Sharing data and control

The more time I spent building products that use machine learning at their core the more it becomes clear to me that the ideal of a single data science language and framework will never be fully realized. There will always be legacy code that was written before the framework du jour arrived. Even without legacy code, the reality looks already rather polyglot. Consider Spark. When using their Python bindings one will almost surely end up with a mix of Scala and Python.

To support these polyglot architectures more and more effort is being spent to ensure that the underlying algorithms are the same regardless of the programming language or programming framework chosen. A good example of such an algorithm is xgboost. The core algorithm is implemented in C++, but it also supports current data processing frameworks, like Spark or Flink, and data science languages, such as Python or R. As one central feature of its design, xgboost uses its own framework for parallelization: even if you use Spark, the parallelization will be fully handled by xgboost once the training starts. Another example of this design is CaffeOnSpark.

However, I am wondering if this really the last step in the design of these libraries. At its heart there is no fundamental reason why only data and not control is flowing between parallelization framework and machine learning library. For me, flow of control in this discussion means that both sides are taking turns with executing code and notify each other when they are finished. Think of JavaScript's asynchronous HTTP API. Whenever the user code requests a HTTP page, the browser takes over and performs the request. Once the request is complete the browser hands both the result and the control back to the JavaScript side for further actions.

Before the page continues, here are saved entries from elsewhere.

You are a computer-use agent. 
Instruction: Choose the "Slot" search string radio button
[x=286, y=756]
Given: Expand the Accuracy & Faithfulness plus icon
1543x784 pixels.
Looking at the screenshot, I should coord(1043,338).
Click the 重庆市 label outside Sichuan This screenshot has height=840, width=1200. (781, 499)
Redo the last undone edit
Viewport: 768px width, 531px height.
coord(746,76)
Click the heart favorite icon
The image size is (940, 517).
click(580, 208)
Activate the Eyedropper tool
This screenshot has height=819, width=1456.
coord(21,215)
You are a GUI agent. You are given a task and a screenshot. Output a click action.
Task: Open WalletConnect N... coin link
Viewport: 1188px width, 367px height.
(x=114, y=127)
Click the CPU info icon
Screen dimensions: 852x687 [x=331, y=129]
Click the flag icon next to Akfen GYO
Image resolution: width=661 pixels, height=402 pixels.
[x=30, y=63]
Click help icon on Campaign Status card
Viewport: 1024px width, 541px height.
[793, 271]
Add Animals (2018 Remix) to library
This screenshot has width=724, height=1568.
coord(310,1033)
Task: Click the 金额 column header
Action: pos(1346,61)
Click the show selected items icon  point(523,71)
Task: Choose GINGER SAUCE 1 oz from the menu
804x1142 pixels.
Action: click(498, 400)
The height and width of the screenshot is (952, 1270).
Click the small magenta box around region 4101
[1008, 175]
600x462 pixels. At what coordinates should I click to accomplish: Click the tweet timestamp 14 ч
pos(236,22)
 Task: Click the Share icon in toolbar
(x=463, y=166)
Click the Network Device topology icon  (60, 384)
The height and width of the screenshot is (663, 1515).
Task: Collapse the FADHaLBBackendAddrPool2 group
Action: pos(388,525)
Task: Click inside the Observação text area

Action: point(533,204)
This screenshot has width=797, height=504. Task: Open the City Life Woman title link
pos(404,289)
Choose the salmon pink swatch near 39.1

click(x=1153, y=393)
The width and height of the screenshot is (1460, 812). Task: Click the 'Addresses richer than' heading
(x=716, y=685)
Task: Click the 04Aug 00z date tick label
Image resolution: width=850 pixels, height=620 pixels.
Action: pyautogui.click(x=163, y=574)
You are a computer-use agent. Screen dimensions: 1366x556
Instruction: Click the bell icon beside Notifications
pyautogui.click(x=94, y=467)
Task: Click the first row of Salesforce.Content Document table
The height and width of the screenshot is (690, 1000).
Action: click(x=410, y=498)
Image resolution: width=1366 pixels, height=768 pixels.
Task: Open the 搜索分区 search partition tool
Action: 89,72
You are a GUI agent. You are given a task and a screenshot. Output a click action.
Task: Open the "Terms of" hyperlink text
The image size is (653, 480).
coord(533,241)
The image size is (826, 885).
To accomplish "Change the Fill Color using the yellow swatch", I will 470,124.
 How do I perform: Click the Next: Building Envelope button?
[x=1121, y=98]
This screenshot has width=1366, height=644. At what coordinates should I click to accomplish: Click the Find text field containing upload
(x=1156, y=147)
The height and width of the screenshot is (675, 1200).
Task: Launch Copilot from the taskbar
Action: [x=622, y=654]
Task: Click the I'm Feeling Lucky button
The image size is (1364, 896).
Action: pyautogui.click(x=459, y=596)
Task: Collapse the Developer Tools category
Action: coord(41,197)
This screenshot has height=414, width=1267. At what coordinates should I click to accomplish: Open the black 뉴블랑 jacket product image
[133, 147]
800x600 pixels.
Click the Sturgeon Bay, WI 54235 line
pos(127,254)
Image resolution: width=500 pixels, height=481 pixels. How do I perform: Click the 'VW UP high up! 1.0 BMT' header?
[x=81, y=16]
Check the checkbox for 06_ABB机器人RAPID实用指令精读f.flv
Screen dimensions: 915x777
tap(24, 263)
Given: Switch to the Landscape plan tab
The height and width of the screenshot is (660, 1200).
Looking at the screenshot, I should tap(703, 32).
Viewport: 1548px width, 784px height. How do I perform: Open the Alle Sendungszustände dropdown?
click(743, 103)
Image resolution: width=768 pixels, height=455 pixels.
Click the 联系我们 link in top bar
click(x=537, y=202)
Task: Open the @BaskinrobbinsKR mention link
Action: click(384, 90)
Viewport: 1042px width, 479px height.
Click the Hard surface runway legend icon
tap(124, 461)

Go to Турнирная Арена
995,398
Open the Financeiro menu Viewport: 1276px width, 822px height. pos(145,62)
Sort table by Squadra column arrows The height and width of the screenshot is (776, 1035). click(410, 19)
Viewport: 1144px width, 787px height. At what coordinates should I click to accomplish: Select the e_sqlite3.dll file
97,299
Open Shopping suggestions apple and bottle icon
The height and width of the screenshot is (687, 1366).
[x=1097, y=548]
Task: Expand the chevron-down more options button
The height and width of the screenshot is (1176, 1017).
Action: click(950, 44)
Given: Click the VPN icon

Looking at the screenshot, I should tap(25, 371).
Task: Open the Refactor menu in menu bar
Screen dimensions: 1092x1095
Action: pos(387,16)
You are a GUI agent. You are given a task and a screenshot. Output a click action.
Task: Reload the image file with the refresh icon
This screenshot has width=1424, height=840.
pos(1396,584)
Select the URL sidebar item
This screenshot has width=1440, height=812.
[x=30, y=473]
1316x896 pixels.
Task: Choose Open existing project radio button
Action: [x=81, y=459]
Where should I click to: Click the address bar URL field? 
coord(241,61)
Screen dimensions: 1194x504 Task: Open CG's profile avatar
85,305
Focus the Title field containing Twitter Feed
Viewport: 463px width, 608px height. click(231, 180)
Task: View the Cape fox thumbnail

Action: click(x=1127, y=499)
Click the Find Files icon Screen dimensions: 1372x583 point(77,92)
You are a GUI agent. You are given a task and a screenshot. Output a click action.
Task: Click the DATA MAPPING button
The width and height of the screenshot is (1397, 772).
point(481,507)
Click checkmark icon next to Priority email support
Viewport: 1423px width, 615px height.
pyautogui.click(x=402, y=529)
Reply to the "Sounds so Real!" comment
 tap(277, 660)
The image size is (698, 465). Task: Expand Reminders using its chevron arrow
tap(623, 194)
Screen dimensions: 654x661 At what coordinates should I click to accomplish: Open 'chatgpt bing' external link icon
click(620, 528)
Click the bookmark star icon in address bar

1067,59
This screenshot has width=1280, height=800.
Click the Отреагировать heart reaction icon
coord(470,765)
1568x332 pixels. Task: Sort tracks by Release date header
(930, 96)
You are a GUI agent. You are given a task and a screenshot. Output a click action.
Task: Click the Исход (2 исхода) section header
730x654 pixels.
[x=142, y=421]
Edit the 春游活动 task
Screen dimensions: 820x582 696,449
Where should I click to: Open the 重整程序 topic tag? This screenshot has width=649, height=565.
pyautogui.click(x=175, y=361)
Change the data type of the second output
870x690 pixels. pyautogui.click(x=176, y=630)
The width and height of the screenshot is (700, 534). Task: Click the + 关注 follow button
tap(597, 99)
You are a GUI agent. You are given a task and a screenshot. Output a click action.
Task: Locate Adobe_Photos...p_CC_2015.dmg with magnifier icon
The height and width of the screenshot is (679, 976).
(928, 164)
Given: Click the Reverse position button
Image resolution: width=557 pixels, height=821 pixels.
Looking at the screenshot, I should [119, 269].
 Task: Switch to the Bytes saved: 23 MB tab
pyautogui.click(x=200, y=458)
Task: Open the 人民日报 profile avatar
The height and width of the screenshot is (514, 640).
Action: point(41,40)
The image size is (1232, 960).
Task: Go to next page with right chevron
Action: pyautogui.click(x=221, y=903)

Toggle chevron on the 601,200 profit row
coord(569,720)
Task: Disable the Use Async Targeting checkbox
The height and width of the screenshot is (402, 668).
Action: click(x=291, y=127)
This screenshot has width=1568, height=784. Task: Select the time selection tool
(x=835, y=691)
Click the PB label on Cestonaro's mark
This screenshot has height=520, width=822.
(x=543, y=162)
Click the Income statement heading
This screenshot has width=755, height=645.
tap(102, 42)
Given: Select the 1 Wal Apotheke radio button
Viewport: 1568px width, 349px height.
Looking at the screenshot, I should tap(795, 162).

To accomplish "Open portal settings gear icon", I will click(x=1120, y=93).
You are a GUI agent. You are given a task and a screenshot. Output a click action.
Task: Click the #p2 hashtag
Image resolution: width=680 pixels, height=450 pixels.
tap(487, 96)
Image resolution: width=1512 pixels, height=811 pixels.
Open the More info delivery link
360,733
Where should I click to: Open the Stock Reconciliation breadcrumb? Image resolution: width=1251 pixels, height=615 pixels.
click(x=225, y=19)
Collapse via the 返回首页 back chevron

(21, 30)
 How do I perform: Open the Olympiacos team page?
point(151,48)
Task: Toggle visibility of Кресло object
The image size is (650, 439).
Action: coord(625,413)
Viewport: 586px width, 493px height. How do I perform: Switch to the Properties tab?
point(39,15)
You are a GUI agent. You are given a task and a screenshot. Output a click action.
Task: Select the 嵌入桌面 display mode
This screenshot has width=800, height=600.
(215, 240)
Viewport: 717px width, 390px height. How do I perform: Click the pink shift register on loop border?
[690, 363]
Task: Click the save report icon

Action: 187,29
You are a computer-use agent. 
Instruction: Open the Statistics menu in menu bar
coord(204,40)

If similarly control flow would be possible between machine learning library and parallelization framework, the algorithm could use the native parallelization mechanisms supplied by the framework. Think of an algorithm that is implemented in terms of primitives such as allreduce and broadcast - as is xgboost. Whenever the algorithm requests an allreduce, the parallelization framework takes over, but hands back control once the reduction has been performed. This way each part of the system could handle what it does best: the algorithm library the actual algorithm, the parallelization framework the parallelization.